2-3-4 trees

2-3-4 is a type of B tree with a level of 4. It is a self-balancing data structure that can be searched, inserted, and deleted in O (lgn) time. Here N is the number of elements in the tree. 2-3-4 trees are equivalent to the red-black tree, that is, each red-black tree can be converted into a 2-3-4 tree. Each selection operation also corresponds to the split operation in the 2-3-4 tree.

The 2-4-4 tree is a data structure that meets the following requirements:

1) each node has 1, 2, or 3 keys, which are called 2-node, 3-node, and 4-node respectively.

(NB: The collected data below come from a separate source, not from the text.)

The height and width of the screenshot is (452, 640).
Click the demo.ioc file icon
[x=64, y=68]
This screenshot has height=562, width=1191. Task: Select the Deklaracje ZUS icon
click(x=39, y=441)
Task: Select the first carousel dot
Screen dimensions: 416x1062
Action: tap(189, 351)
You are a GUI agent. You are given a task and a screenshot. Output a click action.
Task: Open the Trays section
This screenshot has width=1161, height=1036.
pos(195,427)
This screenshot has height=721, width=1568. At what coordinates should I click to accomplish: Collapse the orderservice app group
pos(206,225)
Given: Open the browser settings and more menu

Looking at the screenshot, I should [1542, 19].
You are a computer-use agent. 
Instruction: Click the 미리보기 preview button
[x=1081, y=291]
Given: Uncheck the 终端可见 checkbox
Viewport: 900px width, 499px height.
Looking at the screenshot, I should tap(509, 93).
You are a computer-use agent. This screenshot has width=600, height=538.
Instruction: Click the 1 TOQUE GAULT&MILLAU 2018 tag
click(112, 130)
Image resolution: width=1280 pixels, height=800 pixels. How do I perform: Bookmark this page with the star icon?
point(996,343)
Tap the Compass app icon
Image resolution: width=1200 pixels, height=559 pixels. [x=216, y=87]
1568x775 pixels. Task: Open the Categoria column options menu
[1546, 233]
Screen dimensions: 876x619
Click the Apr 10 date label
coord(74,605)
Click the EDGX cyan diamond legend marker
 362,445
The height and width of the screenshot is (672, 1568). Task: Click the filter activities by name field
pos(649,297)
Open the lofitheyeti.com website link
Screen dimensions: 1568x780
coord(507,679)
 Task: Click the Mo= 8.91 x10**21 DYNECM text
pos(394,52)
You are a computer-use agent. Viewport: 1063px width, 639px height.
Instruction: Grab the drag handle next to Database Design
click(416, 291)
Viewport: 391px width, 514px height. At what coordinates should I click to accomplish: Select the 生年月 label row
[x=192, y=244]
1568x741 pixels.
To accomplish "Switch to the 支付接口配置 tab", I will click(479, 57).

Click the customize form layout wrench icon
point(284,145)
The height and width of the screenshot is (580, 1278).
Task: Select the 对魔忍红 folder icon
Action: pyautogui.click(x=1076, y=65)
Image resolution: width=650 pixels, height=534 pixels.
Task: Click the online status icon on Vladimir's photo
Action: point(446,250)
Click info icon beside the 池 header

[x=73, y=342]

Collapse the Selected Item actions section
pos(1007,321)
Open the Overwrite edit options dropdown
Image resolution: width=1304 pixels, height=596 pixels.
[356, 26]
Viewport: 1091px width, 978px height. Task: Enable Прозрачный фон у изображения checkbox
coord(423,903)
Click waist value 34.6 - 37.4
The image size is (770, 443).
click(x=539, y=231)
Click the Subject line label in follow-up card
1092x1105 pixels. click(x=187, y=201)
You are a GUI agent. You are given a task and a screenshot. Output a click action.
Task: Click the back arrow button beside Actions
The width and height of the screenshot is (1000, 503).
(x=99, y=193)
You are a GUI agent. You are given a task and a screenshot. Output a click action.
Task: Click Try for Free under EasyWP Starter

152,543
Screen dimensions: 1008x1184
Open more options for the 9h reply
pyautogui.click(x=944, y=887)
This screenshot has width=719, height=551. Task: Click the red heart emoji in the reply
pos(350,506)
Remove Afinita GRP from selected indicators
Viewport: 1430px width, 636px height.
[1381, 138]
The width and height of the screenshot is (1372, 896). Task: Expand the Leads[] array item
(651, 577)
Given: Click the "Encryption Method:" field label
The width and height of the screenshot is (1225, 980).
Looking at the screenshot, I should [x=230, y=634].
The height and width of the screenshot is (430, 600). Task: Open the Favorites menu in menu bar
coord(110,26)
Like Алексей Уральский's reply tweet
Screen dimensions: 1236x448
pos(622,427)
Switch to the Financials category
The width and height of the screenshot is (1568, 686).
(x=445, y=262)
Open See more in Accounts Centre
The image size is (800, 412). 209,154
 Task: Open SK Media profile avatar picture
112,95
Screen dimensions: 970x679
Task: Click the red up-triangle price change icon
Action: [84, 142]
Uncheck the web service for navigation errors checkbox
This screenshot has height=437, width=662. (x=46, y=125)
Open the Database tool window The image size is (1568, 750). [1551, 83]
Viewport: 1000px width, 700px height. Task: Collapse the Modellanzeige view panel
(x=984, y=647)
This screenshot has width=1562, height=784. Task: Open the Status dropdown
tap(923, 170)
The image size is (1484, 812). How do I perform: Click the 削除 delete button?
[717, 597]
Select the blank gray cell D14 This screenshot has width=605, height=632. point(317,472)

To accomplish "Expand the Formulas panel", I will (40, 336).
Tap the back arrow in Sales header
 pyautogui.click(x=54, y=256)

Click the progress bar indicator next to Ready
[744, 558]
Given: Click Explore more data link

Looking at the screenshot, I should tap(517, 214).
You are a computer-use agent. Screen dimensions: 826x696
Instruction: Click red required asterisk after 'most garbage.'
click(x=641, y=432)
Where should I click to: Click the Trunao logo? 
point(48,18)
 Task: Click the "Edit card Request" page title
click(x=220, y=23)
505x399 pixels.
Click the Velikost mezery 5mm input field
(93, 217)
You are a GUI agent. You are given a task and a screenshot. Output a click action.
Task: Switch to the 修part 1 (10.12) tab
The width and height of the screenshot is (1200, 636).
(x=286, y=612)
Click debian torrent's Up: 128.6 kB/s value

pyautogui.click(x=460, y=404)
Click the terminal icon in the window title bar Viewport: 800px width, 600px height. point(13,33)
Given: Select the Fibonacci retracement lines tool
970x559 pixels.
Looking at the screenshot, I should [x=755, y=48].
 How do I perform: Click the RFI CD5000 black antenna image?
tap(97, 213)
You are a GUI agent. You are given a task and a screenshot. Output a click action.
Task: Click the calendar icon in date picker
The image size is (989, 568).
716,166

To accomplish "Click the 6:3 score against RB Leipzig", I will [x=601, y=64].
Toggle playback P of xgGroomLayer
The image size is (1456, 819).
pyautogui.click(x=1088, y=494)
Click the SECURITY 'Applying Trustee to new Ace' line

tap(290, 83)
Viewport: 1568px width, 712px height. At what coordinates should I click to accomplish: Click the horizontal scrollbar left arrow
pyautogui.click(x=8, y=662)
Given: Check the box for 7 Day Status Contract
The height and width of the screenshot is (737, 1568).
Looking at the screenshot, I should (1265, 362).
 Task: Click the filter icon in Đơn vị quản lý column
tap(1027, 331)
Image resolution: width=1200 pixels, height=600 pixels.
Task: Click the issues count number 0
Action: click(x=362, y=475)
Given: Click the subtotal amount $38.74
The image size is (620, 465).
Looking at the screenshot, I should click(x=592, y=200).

2) the keys of each node divide the intervals. Taking 4-nde as an example, key1, key2, and key3 are respectively clipped between subtree1, subtree2, subtree2, subtree3, subtree3, and subtree4.

3) The subnode of 4-node cannot be 4-node.

As shown in:

Search:

1. Start with Root

2. Compare the value of the current node

2.1 If found, the current node is returned.

2.2 If not found, find out which subtree the search value belongs.

3. recursive search subtree

 

The key to insertion and deletion is to maintain the nature. 3) that is, the 4-node cannot be 4-node.

 

Insert key

1. Recursive key search

1.1 If the root is 4-node (ABC), a new root (B), A, and C will be created as its two subtree.

 

1.2 perform a downward search, if it is a 4-node, use the transformation split of example (note that the subnode of 4-node is not generated according to the assumption algorithm, so this operation can always be done)

1.3 if the corresponding key already exists, the algorithm ends and does not need to be inserted

2. Note that if the key does not exist, the recursive search of 1 must be stopped at the leaf node.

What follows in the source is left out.